In the meantime the slabs 20 in the equalization furnace 16 are provided with a to-and-fro oscillatory movement, whereby the cooled rollers 21 carry out substantially, for example, a complete revolution in one direction and then substantially a complete revolution in the other direction.
This movement has the effect that the slab 20 advances and retreats substantially by a length equal to the development of a complete revolution of the wearing rings 23 on which the slab 20 is supported.

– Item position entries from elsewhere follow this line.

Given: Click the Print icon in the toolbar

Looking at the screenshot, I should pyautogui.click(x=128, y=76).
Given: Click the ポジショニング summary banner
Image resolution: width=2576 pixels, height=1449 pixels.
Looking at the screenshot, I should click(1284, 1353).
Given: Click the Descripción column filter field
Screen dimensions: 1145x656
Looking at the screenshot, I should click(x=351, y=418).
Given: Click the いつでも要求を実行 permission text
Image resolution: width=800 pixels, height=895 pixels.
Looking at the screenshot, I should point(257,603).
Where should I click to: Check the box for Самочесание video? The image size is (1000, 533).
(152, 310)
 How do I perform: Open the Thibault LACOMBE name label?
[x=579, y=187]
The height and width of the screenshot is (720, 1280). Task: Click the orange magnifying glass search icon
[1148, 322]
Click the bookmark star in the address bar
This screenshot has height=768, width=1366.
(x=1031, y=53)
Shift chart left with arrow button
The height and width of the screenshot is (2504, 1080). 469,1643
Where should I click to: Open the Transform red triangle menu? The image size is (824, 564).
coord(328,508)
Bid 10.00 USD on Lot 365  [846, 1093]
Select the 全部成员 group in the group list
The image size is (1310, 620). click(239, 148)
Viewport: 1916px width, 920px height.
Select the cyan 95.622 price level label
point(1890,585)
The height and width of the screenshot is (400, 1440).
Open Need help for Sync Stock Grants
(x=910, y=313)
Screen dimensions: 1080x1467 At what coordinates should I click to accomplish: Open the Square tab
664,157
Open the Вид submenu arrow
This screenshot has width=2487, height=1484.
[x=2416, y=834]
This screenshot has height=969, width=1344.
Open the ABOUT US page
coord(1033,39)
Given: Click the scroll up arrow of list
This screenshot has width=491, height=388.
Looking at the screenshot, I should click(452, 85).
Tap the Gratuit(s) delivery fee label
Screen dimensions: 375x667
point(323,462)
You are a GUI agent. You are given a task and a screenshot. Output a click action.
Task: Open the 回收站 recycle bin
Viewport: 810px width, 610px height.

This to-and-fro oscillatory movement has the result that, owing to the action of the upper and lower burners 19-24, the slab 20 does not develop cold points which would otherwise give rise to an unsuitable final product during processing.

Claims

Plant (10) for the temperature-equalization of slabs downstream of a continuous casting machine (11) in an inline plant for the continuous production of strip, starting from the continuous casting machine (11), the temperature-equalization plant (10) comprising a temperature-equalization furnace (16), inlet shears (12) and outlet shears (17) positioned at the inlet and outlet respectively of the furnace (16), which is equipped with inlet and outlet doors and cooled rollers (21) and a descaling machine (29) positioned at the outlet of the furnace (16), the plant (10) providing a transfer rollerway (14) between the inlet shears (12) and the temperature-equalization furnace (16), said transfer rollerway being positioned at right angles to the plant (10), said rollers (21) comprising replaceable wearing rings (23) and replaceable retention flanges (22), said rollers (21) being cooled by the circulation of water and being capable of oscillatory rotation of the same angle in both directions.
Plant (10) as claimed in Claim 1, in which a heater (30) to heat the edges of the slabs is included downstream of the equalization furnace (16).
Plant (10) as claimed in Claim 1 or 2, in which an inlet measurement means (25) controlling the inlet shears (12) is comprised upstream of the equalization furnace (16).
Plant (10) as claimed in any claim hereinbefore, in which the cooled rollers (21) comprise replaceable retention flanges (22) laterally.
Method for the continuous rolling of strip, starting from continuous casting, the method being carried out in a plant as claimed in any claim hereinbefore, whereby in the event of an obstacle in a rolling train (18) the part of a slab (20) not yet rolled is sheared by the outlet shears (17), returned to the equalization furnace (16) and kept there until the obstacle has been removed, said plant providing that such part of the slab (20) is kept in the equalization furnace (16) with a to-and-fro movement by means of an oscillatory rotation of cooled rollers (21).
Method as claimed in Claim 5, in which in the event of an obstacle in the rolling train (18) the slab (20) being cast which has passed the inlet shears (12) is sheared and sent into the equalization furnace (16), where it is kept with a lengthwise oscillatory movement while the continuous casting machine (11) is halted.
Method as claimed in Claim 5, in which in the event of an obstacle in the rolling train (18) the slab (20) being cast which has passed the inlet shears (12) is sheared and sent into the equalization furnace (16), where it is kept with a lengthwise oscillatory movement while the slab being formed by the continuous casting machine (11) is sheared into segments (28) which are discharged laterally.